In [25]:
from flask import Flask, render_template, request
from nltk.corpus import stopwords
from nltk.tokenize import word_tokenize
import pandas as pd
import pickle
from sklearn.feature_extraction.text import HashingVectorizer

In [26]:
# loading in the pickled model
clf2 = pickle.load(open('logReg_model', 'rb'))

In [27]:
# importing x_train data
X_train = pd.read_csv("raw_data_econ/X_train_econ.csv", encoding="'iso-8859-1'")
X_train.head()

Unnamed: 0.1,Unnamed: 0,abstract
0,1788,Conventional explanations post-1991 growth Ind...
1,2167,We review nonparametric `` revealed preference...
2,976,We study role domestic global factors payoffs ...
3,2132,This paper part conference `` Beyond Pillar 3 ...
4,1389,We study effects securitization interbank lend...


In [28]:
# function to clean text 
stop_words = set(stopwords.words('english'))
def clean_text(text):
    word_tokens = word_tokenize(text)
    filtered_sentence = []
    for w in word_tokens:
        if w not in stop_words:
            filtered_sentence.append(w)
    string = ' '.join(filtered_sentence)
    return string

# testing clean_text()
test = "This is only a test!

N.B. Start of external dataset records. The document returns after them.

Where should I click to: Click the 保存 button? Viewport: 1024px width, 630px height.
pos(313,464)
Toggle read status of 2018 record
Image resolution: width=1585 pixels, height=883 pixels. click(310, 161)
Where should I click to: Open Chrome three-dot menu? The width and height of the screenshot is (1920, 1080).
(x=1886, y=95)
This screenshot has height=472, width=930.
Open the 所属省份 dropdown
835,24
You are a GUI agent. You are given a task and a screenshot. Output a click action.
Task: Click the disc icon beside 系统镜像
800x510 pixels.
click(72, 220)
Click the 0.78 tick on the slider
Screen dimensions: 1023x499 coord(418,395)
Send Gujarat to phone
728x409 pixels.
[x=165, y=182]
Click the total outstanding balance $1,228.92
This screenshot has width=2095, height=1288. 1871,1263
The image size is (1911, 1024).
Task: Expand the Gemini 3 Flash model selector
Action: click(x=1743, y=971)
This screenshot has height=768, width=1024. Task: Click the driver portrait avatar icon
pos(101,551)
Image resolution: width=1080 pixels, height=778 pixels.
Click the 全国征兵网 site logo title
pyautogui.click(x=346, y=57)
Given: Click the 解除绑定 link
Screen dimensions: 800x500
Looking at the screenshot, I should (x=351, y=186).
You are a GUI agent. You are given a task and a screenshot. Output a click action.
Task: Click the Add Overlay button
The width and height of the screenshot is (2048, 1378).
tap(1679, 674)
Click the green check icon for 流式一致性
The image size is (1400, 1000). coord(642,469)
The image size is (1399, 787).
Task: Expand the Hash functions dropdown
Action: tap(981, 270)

Testing, testing, and a 1, and a 2, and a 3!"
cleaned = clean_text(test)
cleaned

'This test ! Testing , testing , 1 , 2 , 3 !'

In [29]:
# Function to predict if an input string is likely to be in top journal
# note: copy/pasted from Econ_machineLearn.ipynb
hash_vectorizer = HashingVectorizer(analyzer='word', ngram_range=(1, 2))
hash_vectorizer.fit(X_train)
def model_predict(s):
    string = []
    string.append(s)
    vectorized = hash_vectorizer.transform(string)
    probab = round(max(clf2.predict_proba(vectorized)[0])* 100, 2) 
    prediction = clf2.predict(vectorized)[0]
    if prediction == 1:
        result = "Predicted to be in the top 20 Economics journals"
    else:
        result = "Predicted to NOT be in the top 20 Economics journals"
    return result + " with a probability of " + str(probab) + "%."

#testing
prediction = model_predict(cleaned)
prediction

'Predicted to NOT be in the top 20 Economics journals with a probability of 67.06%.'

In [30]:
# initialize flask 
app = Flask(__name__)    

In [31]:
# render the homepage
@app.route("/")
def render_index():
     return render_template('index_econ.html')

In [32]:
# When user submits text, returns prediction
@app.route("/", methods=["POST"])
def post_form():
    text = request.form['text']
    text_clean = clean_text(text)
    predict = model_predict(text_clean)
    return predict
    

In [None]:
# run app
if __name__=='__main__':
    app.run()